The past year was marked by a breakthrough in computing and technology. This year, it looks like it will be the automobile. Where in the automobile do you find the opportunity to try betting on the EV game? Or should we draw from the auxiliaries to play the CV cycle?
As far as the automotive sector is concerned, in the case of historical equipment manufacturers or even ancillary companies, attention should be paid to the EV risk. In two-wheelers for example, a big competition arrives from Ola who sets up a massive capacity. They are privately funded and could be quite disruptive. There could be many more. That’s not to say that the incumbents are just going to sit idly by and watch their market share go down, but the competitive intensity in the industry is likely to increase.
At current valuations, we prefer tractor companies where the risk associated with electric vehicles is relatively lower as well as the outlook for growth. The penetration levels are low and therefore the growth prospects are quite strong. Second, export-oriented two-wheelers are more about gaining market share. Indian companies have generally beaten their Chinese and Japanese counterparts and the demand outlook there is extremely strong.
The third segment would be commercial vehicles. As the economic recovery progresses and the investment spending cycle begins to kick in and government activity on infrastructure projects begins to pick up after the monsoon, some of the CV players will pull through. also fine, but it’s in a quarter or two.
If big companies are downsizing and deleveraging their balance sheets – whether it’s the Tata group of companies or even Birla – why should we buy from merchant banks?
This is a more relevant phenomenon for FY22 where the outlook for credit growth is not very strong. Most of it will be for maintenance investments or working capital needs, but this year the bank’s profit growth will come from a steeper drop in their cost of credit and, in some cases, much better names. . NIMs have likely peaked and will not improve any further from now on, as deposit rates are no longer falling.
The reason we see banks is a) we expect credit growth to accelerate next year as the investment cycle begins to accelerate. Keep in mind that while we are seeing deleveraging, many companies are also announcing quite aggressive investment plans in the steel, aluminum, fertilizer, chemicals, pharmaceuticals, etc. . Many multinationals are also coming to India. But the outlook for credit growth next year and from a valuation perspective, especially in the large cap space, this is an area where valuations are still fairly reasonable relative to some of the other sectors.
Short-term concerns about credit growth are temporary in nature and once the economy begins to recover we will see a very strong pickup in credit growth starting next year.
How do you see the HDFC group of companies?

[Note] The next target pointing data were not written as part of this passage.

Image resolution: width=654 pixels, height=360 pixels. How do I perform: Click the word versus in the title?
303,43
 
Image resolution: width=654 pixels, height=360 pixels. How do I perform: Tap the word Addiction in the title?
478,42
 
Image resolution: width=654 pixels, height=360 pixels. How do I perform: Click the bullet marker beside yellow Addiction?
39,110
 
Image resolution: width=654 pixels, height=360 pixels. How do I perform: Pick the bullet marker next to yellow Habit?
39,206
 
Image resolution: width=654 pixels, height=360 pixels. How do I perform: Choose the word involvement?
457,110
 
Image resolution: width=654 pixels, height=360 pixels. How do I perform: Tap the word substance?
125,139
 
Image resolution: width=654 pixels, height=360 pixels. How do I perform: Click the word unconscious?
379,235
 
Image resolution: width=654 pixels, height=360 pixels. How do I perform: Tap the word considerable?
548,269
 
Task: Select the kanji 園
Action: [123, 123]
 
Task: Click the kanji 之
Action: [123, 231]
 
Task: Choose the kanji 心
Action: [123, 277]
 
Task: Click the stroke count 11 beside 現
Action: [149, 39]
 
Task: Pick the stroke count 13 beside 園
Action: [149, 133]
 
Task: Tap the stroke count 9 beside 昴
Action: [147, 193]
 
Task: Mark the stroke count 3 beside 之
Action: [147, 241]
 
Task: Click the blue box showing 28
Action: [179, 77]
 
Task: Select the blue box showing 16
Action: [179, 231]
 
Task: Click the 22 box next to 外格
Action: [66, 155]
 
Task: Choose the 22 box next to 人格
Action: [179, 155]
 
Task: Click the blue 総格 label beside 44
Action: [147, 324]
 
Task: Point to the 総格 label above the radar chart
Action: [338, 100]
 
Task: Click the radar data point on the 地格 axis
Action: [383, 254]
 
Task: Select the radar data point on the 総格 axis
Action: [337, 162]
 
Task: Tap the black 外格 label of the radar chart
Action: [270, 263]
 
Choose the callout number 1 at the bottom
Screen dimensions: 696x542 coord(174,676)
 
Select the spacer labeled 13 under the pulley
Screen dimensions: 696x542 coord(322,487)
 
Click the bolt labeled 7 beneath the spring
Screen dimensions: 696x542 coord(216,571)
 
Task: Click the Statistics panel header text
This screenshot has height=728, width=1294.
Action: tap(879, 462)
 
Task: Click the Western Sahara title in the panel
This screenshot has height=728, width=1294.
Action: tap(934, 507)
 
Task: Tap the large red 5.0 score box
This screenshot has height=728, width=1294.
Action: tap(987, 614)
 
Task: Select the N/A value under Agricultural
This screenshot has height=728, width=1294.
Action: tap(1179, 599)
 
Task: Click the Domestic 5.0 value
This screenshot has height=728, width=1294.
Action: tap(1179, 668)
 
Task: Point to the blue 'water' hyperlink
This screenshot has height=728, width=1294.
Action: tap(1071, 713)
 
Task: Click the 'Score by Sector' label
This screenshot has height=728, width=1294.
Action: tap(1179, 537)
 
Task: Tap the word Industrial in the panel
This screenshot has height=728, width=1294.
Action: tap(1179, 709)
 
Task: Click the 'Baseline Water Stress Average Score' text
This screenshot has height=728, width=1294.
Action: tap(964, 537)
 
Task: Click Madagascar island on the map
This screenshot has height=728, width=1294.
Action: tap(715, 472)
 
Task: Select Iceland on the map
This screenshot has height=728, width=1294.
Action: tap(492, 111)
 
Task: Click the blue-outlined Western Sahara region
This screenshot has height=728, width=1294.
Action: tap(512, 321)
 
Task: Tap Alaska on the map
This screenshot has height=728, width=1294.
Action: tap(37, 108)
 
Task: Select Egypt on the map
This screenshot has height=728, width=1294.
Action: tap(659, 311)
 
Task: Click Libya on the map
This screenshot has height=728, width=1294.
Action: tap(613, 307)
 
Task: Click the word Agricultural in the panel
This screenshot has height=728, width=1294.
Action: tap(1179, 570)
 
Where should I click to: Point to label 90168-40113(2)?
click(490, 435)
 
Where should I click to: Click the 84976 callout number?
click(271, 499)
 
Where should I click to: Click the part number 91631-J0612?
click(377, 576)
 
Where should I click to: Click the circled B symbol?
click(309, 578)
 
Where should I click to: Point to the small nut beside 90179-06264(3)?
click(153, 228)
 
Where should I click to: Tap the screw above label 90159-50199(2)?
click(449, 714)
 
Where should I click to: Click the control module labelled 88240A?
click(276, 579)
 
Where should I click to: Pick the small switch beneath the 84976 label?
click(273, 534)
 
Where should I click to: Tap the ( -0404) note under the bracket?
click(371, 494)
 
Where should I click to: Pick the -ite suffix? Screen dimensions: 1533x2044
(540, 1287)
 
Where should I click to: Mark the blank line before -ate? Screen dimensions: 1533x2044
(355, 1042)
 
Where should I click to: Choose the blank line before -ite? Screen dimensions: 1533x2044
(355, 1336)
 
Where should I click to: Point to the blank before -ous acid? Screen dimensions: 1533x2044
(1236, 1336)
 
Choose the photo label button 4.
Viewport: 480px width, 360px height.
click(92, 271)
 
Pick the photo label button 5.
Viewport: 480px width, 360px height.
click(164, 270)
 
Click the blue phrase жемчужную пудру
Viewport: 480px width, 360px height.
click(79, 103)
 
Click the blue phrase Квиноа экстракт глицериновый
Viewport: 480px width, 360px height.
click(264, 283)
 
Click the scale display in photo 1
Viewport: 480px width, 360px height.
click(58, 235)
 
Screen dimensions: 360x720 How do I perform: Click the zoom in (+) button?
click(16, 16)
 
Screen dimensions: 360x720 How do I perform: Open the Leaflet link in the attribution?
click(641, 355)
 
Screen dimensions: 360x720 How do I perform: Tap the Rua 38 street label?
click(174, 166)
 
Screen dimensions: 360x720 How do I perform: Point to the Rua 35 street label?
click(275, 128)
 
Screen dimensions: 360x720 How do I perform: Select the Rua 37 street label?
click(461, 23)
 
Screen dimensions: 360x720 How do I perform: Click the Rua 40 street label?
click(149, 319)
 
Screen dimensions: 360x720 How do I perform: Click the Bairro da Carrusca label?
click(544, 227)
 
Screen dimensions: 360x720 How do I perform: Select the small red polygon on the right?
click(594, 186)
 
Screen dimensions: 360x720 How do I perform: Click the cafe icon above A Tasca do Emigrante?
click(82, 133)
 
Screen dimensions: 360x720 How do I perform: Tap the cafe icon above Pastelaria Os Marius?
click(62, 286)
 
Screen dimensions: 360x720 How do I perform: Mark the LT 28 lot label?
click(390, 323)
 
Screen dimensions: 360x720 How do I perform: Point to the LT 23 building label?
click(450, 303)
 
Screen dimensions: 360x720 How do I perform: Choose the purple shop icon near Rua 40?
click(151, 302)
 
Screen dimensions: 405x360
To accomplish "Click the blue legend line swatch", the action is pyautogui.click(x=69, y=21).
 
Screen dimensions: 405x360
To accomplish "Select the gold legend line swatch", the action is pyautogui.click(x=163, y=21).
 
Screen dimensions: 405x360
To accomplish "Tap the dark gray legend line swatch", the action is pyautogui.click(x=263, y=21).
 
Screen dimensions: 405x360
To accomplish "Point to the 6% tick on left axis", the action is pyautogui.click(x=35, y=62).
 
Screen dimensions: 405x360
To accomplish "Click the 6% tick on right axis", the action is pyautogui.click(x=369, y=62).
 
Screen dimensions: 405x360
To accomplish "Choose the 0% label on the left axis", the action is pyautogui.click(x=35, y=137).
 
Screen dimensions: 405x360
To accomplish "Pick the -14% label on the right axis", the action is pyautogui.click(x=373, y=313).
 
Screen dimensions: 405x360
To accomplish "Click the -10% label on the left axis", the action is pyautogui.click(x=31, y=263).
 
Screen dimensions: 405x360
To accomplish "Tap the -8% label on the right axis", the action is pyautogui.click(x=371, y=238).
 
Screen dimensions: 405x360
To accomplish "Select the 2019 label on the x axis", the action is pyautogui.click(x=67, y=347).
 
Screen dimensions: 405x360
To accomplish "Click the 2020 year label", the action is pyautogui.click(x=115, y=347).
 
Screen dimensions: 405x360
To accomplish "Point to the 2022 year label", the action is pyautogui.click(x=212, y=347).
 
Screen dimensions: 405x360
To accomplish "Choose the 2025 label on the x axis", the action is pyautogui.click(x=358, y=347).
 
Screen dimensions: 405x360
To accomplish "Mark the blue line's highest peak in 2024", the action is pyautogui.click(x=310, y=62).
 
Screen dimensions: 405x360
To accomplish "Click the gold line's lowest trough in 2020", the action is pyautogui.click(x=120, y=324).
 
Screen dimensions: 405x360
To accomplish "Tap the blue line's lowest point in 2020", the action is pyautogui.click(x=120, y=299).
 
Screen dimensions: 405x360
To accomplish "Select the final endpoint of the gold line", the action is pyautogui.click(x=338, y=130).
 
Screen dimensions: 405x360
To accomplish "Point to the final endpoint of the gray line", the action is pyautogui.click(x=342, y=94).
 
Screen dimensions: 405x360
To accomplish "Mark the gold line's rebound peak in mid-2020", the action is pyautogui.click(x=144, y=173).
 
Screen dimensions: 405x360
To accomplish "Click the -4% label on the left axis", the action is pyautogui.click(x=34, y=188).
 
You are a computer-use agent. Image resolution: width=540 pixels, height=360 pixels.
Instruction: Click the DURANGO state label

This is also the case with some of the other banks that are cleaning up their books, raising capital and asset quality is no longer a problem. So people are looking for alternatives. These are not high quality banks that are not favorites. On the contrary, they still remain in important positions for many of our global and domestic investors. As the credit growth cycle picks up, these big banks have the lowest cost of deposits due to the very strong liability waiver. CASA ratios are very high and they have relationships with large companies and can meet their size requirements.
They are the ones who will benefit very early on. It’s a little too early to write off some of these better institutions just because credit growth is a bit weak. Let’s give him a little more time.
How would you advise investors on wealth creation, enrichment and wealth composition?
First and foremost, don’t be too greedy. Investing is a very long term game. Depending on the age of the investors, you must have at least a time horizon of 5 to 25 years. The longer it is, the better. The first tip would be: Don’t look for the next multibagger. Second, it is very important to do your research correctly and not to make mistakes. Many investors in their enthusiasm for getting rich quick end up making suboptimal decisions without doing proper research. The most successful investors are the ones who make the fewest or no mistakes. So by making fewer mistakes and having poor performance, you can still end up doing better than having two-three multi-baggers.
Third, focus on corporate governance. This is a very important factor in the long run. Invest in companies with good corporate governance.